Et David Lappartient d'ajouter: "Pour donner un exemple, un athlète condamné pour des faits de dopage c’est quand même compliqué qu’il puisse par exemple être porte-drapeau. (...) Les porte-drapeaux (un homme et une femme) ne seront pas issus de la même fédération même s'ils peuvent être un homme et une femme présentés par leur fédération. Les porte-drapeaux devront quand même incarner deux sports différents et ne pourront pas venir du même sport."

Pourquoi le rôle des fédérations est capital?

David Lappartient et Marie-Amélie Le Fur, présidente du CPSF, ont confirmé le rôle majeur des fédérations dans ce processus de désignation des porte-drapeaux en vue des Jeux olympiques et paralympiques de Paris. Et pour cause, afin de représenter au mieux leurs fédérations, les porte-drapeaux seront choisis par les instances nationales.

Une fois qu'un sportif répondra favorablement à tous les critères d'éligibilité, il devra faire acte de candidature auprès de sa fédération et directement auprès du CNOSF. Après avoir fait le point sur les différentes personnes intéressées, toutes les fédérations avec des athlètes représentés aux JO pourront présenter un homme et une femme en tant que candidats. En clair, à l'issue de cette consultation menée au sein de chaque fédération entre le 1er avril et le 31 mai, l'instance pourra déclarer au maximum un homme et une femme pour être porte-drapeau. Impossible par exemple de voir la Fédération française de natation présenter à la fois Florent Manaudou et Léon Marchand.

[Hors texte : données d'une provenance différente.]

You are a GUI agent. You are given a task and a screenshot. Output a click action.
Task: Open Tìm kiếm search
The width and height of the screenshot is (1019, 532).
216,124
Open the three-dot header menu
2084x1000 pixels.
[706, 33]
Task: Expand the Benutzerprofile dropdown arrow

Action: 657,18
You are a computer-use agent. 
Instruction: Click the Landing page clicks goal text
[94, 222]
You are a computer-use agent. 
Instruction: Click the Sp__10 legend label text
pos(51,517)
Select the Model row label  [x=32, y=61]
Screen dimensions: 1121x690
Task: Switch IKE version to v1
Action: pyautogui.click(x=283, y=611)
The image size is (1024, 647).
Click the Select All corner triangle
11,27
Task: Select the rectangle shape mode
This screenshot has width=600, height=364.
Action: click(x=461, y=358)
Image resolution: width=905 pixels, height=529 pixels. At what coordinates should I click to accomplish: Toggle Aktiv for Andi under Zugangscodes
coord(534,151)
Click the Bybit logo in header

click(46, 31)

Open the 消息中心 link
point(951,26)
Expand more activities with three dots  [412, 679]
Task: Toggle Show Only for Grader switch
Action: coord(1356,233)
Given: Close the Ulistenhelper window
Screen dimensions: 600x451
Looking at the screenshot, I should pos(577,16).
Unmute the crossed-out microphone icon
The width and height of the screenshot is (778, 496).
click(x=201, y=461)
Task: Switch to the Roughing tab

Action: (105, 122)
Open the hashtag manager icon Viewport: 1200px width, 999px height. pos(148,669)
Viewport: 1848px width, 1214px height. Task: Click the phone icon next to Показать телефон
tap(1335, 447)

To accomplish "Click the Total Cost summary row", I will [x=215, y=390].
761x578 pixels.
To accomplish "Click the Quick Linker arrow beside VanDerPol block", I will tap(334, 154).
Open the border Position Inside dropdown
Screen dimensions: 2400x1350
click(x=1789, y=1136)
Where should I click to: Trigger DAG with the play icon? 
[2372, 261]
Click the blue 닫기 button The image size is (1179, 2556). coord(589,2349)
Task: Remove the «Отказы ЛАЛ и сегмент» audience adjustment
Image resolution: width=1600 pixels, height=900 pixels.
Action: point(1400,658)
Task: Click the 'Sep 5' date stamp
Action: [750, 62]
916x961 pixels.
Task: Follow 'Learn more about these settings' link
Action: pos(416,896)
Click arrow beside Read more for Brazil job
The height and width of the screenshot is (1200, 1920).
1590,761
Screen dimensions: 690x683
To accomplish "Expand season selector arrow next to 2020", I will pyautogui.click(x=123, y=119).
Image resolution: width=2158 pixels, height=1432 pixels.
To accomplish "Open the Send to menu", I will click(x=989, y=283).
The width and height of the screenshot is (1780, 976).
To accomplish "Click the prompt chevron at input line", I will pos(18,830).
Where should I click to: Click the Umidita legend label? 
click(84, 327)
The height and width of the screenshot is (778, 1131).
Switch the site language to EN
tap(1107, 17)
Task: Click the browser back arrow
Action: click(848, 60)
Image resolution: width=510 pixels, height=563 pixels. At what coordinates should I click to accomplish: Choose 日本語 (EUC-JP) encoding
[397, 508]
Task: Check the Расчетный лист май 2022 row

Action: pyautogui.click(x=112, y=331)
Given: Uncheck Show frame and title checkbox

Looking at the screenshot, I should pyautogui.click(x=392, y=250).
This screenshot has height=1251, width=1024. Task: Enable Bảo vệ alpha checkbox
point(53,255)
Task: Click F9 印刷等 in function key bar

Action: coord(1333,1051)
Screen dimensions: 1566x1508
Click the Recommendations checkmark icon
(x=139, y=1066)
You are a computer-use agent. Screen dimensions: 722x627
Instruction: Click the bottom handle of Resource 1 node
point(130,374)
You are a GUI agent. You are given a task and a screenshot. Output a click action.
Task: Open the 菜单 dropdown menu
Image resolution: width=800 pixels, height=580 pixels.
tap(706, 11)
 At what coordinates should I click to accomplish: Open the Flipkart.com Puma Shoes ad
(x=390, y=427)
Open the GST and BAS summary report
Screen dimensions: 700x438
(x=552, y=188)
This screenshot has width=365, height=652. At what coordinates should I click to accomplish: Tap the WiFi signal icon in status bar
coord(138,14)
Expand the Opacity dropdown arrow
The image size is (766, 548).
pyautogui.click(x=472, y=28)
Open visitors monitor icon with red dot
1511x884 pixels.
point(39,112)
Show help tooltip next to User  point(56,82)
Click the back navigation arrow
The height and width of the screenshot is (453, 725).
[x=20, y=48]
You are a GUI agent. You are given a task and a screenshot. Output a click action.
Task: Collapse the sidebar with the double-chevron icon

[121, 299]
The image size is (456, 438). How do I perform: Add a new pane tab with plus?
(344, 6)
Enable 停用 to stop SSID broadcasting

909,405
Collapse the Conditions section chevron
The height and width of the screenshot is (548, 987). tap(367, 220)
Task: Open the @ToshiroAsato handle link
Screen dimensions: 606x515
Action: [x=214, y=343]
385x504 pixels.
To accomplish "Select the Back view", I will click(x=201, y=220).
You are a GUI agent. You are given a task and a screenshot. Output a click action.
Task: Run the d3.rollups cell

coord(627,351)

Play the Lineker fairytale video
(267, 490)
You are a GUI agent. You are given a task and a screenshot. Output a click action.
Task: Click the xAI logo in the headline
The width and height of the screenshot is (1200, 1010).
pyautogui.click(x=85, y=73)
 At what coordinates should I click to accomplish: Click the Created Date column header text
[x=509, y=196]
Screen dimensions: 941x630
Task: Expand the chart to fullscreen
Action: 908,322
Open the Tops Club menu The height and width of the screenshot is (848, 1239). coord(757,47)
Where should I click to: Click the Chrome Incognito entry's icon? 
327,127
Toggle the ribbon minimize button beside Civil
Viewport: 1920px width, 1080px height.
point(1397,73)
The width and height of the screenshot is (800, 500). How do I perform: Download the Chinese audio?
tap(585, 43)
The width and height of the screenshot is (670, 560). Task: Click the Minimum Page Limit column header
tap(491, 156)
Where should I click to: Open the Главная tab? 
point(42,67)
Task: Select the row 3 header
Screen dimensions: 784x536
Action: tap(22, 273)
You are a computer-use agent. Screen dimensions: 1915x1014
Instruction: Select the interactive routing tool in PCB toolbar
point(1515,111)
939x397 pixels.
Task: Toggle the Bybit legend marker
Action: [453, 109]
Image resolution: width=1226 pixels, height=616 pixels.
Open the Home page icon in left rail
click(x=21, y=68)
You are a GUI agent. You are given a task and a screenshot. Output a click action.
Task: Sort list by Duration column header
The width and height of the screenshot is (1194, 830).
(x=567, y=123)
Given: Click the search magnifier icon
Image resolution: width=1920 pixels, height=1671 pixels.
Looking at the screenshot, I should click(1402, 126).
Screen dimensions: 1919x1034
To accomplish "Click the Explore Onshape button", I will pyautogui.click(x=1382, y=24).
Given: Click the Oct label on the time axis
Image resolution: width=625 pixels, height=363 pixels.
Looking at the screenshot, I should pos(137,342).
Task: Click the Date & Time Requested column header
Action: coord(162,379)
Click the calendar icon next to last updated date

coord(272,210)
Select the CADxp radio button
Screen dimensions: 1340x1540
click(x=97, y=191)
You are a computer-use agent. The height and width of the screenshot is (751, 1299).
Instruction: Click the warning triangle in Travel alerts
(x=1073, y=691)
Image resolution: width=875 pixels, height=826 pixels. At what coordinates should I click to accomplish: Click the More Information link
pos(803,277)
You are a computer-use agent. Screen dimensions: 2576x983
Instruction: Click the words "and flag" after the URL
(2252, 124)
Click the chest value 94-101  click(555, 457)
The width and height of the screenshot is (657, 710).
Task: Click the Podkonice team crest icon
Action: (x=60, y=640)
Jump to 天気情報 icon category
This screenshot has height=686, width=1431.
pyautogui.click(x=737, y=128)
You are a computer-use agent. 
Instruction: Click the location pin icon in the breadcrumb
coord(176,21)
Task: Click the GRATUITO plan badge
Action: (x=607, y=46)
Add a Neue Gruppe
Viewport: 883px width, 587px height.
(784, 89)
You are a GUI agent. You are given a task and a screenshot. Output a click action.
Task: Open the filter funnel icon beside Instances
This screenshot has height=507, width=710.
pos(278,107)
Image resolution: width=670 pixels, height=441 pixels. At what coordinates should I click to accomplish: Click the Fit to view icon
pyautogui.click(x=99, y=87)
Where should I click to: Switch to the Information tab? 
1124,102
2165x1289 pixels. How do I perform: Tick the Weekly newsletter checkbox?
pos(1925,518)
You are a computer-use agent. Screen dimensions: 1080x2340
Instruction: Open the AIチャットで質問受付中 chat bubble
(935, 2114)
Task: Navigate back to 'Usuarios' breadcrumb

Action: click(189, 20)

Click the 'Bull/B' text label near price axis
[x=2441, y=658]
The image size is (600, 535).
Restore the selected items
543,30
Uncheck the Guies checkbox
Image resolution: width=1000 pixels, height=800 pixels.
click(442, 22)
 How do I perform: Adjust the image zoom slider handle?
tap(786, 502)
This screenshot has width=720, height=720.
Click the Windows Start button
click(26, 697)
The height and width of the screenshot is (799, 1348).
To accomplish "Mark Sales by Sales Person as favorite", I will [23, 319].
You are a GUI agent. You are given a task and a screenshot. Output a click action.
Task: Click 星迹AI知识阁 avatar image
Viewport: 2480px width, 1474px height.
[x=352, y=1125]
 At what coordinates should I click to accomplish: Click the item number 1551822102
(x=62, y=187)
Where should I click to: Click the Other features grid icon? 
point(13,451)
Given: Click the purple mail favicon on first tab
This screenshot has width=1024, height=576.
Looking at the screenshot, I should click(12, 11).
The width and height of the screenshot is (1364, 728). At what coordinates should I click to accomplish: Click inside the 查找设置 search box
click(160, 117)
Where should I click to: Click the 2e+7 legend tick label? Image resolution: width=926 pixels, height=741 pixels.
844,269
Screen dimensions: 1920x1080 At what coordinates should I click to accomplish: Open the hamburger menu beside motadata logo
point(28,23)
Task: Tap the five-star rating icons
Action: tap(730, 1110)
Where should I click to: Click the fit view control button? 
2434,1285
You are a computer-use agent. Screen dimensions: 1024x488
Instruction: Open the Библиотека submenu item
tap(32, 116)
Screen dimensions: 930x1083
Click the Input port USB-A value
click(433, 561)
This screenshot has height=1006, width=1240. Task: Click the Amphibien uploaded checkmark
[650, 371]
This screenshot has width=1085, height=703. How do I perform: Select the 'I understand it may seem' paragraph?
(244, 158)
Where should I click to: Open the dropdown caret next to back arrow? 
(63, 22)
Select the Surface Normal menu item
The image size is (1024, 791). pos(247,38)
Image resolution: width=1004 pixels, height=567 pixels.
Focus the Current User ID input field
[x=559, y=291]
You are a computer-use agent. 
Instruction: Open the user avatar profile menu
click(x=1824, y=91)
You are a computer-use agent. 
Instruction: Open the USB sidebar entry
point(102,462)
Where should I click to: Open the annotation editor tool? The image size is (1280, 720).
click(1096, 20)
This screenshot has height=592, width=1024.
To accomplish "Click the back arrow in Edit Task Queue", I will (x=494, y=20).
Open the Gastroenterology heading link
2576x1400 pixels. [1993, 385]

Le rôle des fédérations est donc primordial dans la désignation des porte-drapeaux de la délégation. Et c'est donc directement auprès des dirigeants de leur discipline que les sportifs intéressés devront le faire savoir et pourront tenter un peu de lobbying pour être choisis comme représentant de leur sport.

Qui votera pour le porte-drapeau?

Une fois les candidats présentés par les différentes fédérations connus, le vote à proprement parler sera effectué. Pour cela, tous les athlètes sélectionnés pour les JO 2024 seront invités à participer au scrutin.

"Le vote se fera par l'intégralité des athlètes sélectionnés", a encore expliqué David Lappartient au moment de présenter le processus tant attendu. "C'est quelque chose de nouveau et de fort. On a souhaité que les porte-drapeaux soient ceux des athlètes."

Si par le passé, les dirigeants du CNOSF ou des représentants de chaque sport votaient, cette fois l'élection se trouvera entre les mains de tous les athlètes olympiques et paralympiques qualifiés à Paris. Un scrutin direct dont les conditions pratiques doivent encore être bouclées par les autorités du sport français.

Un symbole fort salué par Astrid Guyart, co-présidente de la commission des athlètes: "C'est vraiment inédit de laisser les athlètes voter. C'est une élection par ses pairs du porte-drapeau. Qui est mieux placé que les athlètes pour choisir les porte-drapeaux?"

Et la médaillée d'argent du fleuret par équipes de Tokyo de préciser sur le vote: "la règle du jeu est simple, les athlètes avec le plus de voix sont élus. En cas d'égalité parfaite, le plus âgé sera élu porte-drapeau. Deux athlètes d'une même fédération ne pourront pas être porte-drapeaux ensemble."